Apoptosis plays a significant role in various stages of cancer cell development growth or proliferation, disappearance, differentiation induced by physical factors (i.e., radiation, heat) and by chemical factors (i.e., medicine). One of the features of apoptotic cells is fragmentation of chromatin DNA at the nucleosome level (185 pb). This fragmented DNA can be detected histochemically by terminal labeling.
Principle
TUNEL, an acronym for Terminaldeoxynucleotidyl transferase-mediated dUTP-biotin nick end labeling, is an effective method for measuring the DNA fragments resulting from the apoptotic activation of intracellular endonucleases. Fluorochromelabeled nucleotides are incorporated in situ onto the ends of these DNA fragaments, allowing histologic localization and individual cells to be detected.

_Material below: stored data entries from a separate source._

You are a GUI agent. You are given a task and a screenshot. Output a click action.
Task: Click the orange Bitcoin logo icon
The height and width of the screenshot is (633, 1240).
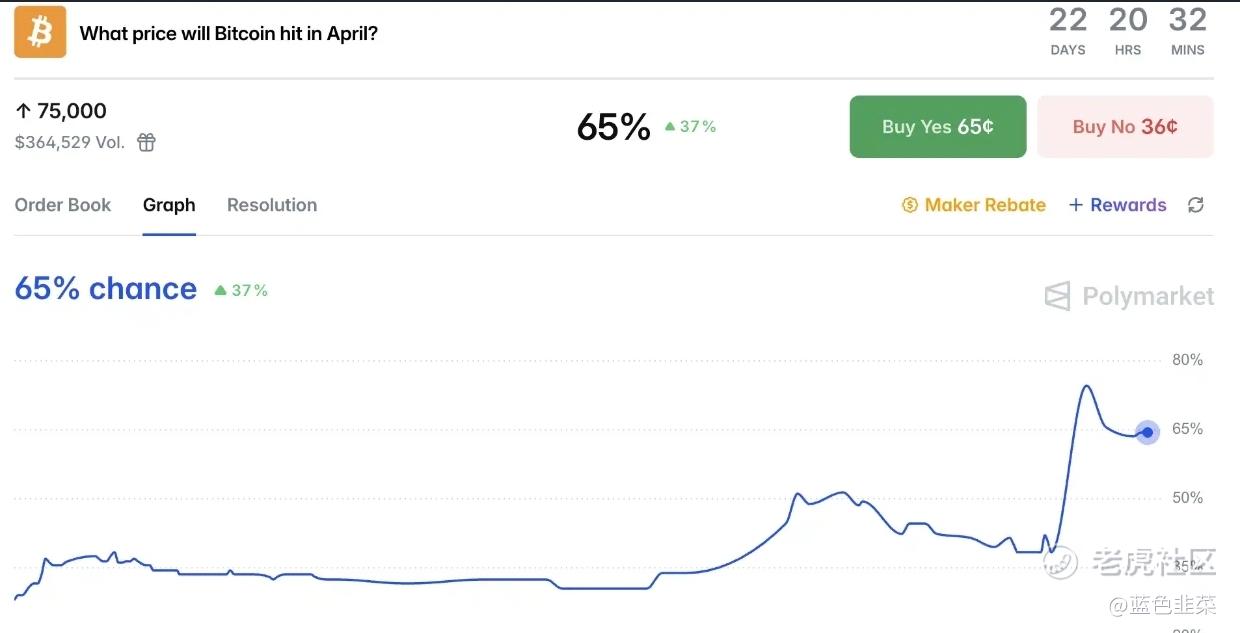click(x=40, y=32)
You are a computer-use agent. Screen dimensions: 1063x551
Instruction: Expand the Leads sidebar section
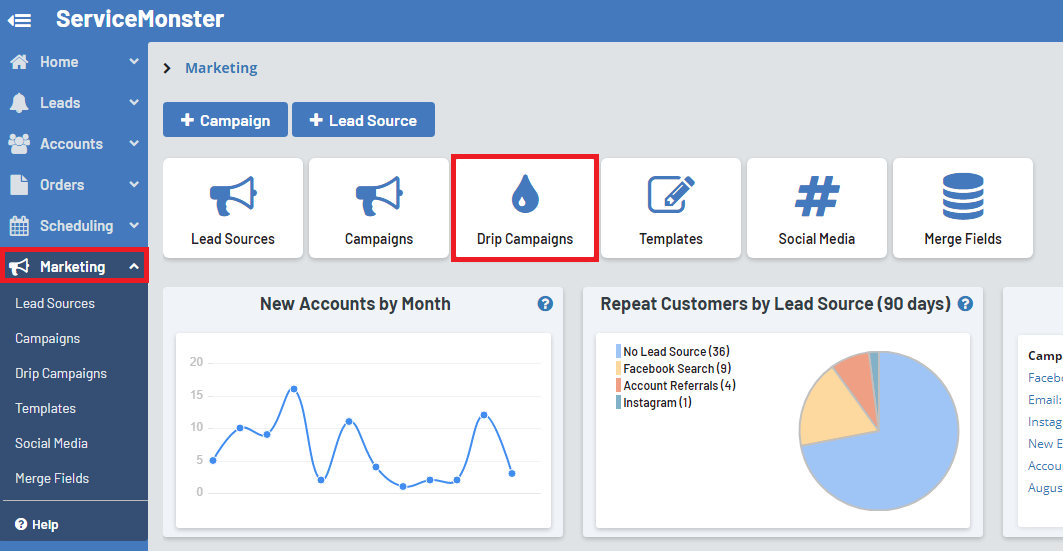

TUNEL method uses Terminal deoxynucleotidyl Transferase to label 3'-OH ends of DNA fragments that are generated during the apoptosis process. The cells undergoing apoptosis are specifically labeled with fluorescein-dUTP with high sensitivity, allowing immediate detection by fluorescence microscopy. Since incorporated fluorescence can also be detected by a peroxidase-labeled anti-fluorescence antibody, it is also possible to detect with light microscopy.